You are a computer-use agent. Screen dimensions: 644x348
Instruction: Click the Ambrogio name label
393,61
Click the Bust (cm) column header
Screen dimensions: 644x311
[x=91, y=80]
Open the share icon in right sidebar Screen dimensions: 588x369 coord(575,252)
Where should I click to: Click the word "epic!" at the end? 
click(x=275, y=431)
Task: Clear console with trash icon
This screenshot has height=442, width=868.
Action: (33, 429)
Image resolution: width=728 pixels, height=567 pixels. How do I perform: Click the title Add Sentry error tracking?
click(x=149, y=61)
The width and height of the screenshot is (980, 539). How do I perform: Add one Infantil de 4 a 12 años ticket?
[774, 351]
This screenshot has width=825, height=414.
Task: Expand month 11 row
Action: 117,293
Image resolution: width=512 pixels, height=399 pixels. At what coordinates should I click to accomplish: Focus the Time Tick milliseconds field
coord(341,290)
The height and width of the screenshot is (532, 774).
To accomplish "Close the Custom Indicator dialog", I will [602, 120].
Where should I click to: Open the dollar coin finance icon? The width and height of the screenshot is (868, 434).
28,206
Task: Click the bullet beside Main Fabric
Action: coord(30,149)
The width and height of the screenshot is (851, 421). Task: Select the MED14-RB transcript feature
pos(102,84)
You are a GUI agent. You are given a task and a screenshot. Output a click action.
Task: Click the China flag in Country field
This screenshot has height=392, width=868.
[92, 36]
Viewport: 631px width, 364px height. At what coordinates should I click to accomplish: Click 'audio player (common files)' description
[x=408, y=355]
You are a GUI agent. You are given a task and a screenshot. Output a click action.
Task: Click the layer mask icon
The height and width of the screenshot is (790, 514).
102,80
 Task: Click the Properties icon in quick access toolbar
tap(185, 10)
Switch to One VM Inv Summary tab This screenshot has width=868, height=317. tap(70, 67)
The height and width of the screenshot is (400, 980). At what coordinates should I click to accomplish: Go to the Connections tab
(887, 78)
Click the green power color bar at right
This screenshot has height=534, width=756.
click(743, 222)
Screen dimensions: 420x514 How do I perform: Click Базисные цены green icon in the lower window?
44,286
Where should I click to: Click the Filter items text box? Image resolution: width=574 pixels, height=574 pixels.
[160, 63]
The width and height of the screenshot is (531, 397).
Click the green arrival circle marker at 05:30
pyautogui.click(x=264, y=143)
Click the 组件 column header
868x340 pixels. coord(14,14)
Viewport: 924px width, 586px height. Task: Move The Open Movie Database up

● Exercise requirements
Quote exactly and only the lines from the one holding "Where should I click to: Click the Filter" through the end of the data.

● Output of the exercise
Where should I click to: Click the Filter items text box? Image resolution: width=574 pixels, height=574 pixels.
[160, 63]
The width and height of the screenshot is (531, 397).
Click the green arrival circle marker at 05:30
pyautogui.click(x=264, y=143)
Click the 组件 column header
868x340 pixels. coord(14,14)
Viewport: 924px width, 586px height. Task: Move The Open Movie Database up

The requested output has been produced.